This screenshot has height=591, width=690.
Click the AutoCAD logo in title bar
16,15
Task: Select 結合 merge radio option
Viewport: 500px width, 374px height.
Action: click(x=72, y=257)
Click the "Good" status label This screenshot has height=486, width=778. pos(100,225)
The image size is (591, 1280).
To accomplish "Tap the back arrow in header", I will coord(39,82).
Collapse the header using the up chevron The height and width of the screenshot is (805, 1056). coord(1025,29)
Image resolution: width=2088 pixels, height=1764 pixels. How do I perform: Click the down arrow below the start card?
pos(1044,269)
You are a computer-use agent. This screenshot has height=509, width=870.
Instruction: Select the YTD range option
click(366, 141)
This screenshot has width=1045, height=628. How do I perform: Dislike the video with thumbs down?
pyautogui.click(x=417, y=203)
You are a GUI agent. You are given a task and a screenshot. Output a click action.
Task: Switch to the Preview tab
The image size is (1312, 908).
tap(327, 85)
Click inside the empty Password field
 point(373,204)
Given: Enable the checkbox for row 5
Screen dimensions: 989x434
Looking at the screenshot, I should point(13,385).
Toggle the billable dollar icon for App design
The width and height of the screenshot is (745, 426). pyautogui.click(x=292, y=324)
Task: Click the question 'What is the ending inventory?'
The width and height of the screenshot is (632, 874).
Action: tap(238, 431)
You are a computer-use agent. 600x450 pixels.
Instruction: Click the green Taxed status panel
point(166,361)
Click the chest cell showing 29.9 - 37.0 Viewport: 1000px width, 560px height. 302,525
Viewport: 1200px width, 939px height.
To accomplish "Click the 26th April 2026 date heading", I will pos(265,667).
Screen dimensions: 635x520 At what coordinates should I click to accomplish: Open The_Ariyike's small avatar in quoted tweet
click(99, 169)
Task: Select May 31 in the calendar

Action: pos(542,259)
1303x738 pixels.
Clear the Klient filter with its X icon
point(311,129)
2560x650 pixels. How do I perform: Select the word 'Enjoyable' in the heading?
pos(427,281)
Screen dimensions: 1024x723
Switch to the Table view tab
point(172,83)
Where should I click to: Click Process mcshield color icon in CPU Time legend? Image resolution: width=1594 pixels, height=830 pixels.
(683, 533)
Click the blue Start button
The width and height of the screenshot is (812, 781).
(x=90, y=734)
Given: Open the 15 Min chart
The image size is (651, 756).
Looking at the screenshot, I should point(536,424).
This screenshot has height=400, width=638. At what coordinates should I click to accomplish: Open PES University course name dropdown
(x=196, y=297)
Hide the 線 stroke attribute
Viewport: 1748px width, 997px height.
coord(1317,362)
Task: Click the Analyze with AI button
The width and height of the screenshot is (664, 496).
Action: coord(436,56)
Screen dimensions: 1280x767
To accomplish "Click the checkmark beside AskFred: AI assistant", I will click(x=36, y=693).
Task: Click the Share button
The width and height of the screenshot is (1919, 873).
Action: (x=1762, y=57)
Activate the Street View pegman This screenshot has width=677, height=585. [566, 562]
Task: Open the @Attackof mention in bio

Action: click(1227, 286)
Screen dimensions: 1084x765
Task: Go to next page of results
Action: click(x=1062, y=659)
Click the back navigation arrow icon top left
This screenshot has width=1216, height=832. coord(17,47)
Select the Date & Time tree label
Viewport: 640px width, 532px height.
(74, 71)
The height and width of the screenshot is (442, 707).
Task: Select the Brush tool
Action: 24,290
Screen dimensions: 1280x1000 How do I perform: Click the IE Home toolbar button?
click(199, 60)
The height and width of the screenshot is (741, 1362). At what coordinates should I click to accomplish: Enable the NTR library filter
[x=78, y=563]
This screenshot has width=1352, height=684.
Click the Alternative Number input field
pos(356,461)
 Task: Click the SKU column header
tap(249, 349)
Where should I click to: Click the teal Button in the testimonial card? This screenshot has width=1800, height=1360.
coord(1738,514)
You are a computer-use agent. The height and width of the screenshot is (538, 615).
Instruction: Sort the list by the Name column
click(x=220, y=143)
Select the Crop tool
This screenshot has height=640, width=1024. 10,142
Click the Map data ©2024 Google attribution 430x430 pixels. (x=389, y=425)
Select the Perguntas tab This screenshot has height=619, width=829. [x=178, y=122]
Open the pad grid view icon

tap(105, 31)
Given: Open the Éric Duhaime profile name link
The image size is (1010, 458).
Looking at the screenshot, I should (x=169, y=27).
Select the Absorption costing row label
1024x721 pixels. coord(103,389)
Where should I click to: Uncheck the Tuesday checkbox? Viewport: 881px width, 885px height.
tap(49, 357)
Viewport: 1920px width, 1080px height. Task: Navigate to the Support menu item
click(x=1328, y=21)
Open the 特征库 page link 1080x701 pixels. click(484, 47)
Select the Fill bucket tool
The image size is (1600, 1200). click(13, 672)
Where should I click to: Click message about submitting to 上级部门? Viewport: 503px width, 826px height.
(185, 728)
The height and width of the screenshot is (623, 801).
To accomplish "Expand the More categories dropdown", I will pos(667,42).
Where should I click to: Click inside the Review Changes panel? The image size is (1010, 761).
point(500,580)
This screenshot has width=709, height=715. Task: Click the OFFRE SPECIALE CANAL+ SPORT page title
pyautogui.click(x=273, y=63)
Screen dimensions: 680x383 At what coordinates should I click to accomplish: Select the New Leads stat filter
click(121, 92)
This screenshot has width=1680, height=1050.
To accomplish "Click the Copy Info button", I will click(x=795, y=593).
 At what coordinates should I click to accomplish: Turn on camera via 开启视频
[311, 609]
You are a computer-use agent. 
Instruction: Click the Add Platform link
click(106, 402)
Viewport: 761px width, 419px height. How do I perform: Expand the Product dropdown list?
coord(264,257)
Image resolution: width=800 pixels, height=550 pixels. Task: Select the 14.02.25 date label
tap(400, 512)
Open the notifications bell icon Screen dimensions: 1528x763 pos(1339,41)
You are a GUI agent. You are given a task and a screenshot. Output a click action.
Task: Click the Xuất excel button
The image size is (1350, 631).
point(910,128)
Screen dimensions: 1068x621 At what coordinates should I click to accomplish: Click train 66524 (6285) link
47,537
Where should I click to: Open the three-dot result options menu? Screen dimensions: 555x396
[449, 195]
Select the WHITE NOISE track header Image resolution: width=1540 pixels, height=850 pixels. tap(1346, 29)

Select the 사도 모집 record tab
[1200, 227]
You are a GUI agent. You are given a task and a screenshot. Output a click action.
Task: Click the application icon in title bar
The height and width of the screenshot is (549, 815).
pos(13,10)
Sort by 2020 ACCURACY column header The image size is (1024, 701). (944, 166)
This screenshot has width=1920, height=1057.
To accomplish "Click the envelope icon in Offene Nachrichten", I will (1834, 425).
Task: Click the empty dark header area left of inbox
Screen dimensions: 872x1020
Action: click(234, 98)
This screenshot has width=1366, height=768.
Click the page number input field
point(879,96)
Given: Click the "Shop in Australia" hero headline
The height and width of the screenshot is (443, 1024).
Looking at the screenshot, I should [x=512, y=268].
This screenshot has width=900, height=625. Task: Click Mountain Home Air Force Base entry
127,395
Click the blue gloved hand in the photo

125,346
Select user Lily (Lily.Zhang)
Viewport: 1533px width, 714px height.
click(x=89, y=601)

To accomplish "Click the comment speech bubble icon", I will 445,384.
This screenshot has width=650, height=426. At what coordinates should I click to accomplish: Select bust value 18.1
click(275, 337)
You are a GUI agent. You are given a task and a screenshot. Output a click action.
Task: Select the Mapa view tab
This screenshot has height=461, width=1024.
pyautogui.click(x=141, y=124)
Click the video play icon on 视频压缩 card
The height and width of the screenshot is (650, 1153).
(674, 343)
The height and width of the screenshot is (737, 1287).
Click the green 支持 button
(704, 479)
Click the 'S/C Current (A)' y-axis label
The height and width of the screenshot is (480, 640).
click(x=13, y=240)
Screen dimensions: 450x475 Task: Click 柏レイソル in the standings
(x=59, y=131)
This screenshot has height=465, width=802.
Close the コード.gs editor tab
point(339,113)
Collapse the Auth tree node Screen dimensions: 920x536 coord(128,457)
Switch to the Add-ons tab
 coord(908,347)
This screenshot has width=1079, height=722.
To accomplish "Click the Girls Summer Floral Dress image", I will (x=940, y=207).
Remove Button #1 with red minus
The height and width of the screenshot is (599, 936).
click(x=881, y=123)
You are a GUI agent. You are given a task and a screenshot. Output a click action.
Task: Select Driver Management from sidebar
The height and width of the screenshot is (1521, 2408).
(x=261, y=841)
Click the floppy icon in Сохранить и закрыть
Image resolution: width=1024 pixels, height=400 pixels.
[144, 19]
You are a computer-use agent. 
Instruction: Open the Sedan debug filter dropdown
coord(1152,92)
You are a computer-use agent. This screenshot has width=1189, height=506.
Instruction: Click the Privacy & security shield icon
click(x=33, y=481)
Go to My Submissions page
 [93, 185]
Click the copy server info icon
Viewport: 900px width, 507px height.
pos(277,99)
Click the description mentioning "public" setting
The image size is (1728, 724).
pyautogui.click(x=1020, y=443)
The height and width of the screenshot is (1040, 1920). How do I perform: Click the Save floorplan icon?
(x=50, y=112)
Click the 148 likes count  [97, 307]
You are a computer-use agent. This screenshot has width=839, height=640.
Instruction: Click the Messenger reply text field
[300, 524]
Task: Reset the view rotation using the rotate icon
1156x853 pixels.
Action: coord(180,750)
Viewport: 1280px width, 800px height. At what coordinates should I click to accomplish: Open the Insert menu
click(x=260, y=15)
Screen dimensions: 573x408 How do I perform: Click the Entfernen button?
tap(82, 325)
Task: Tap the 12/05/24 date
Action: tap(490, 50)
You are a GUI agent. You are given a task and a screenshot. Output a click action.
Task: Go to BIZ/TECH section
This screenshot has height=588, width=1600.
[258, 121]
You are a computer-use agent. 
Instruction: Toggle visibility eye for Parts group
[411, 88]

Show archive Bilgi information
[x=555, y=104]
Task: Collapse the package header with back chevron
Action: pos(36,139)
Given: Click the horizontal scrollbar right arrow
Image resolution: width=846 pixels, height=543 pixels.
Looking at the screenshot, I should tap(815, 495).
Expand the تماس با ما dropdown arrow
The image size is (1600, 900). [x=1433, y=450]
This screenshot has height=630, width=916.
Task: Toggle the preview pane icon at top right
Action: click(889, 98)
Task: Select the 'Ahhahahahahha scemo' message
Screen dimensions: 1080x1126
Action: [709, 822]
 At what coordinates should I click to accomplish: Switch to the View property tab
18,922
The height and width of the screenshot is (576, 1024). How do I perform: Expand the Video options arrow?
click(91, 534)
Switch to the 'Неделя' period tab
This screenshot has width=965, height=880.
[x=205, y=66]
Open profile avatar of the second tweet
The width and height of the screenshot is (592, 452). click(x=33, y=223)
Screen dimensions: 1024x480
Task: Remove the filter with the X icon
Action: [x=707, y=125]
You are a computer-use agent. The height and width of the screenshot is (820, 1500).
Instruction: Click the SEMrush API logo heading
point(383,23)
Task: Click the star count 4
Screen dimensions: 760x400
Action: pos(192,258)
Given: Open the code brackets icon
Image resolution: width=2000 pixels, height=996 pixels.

----------

### ABOUT THIS TASK
Scan the listing above, and wherever a line holds the string "computer", copy that line.

### ANSWER BELOW
You are a computer-use agent. This screenshot has height=509, width=870.
You are a computer-use agent. 600x450 pixels.
You are a computer-use agent. The height and width of the screenshot is (538, 615).
You are a computer-use agent. 
You are a computer-use agent. 
You are a computer-use agent. This screenshot has width=1189, height=506.
You are a computer-use agent. This screenshot has width=839, height=640.
You are a computer-use agent. 
You are a computer-use agent. The height and width of the screenshot is (820, 1500).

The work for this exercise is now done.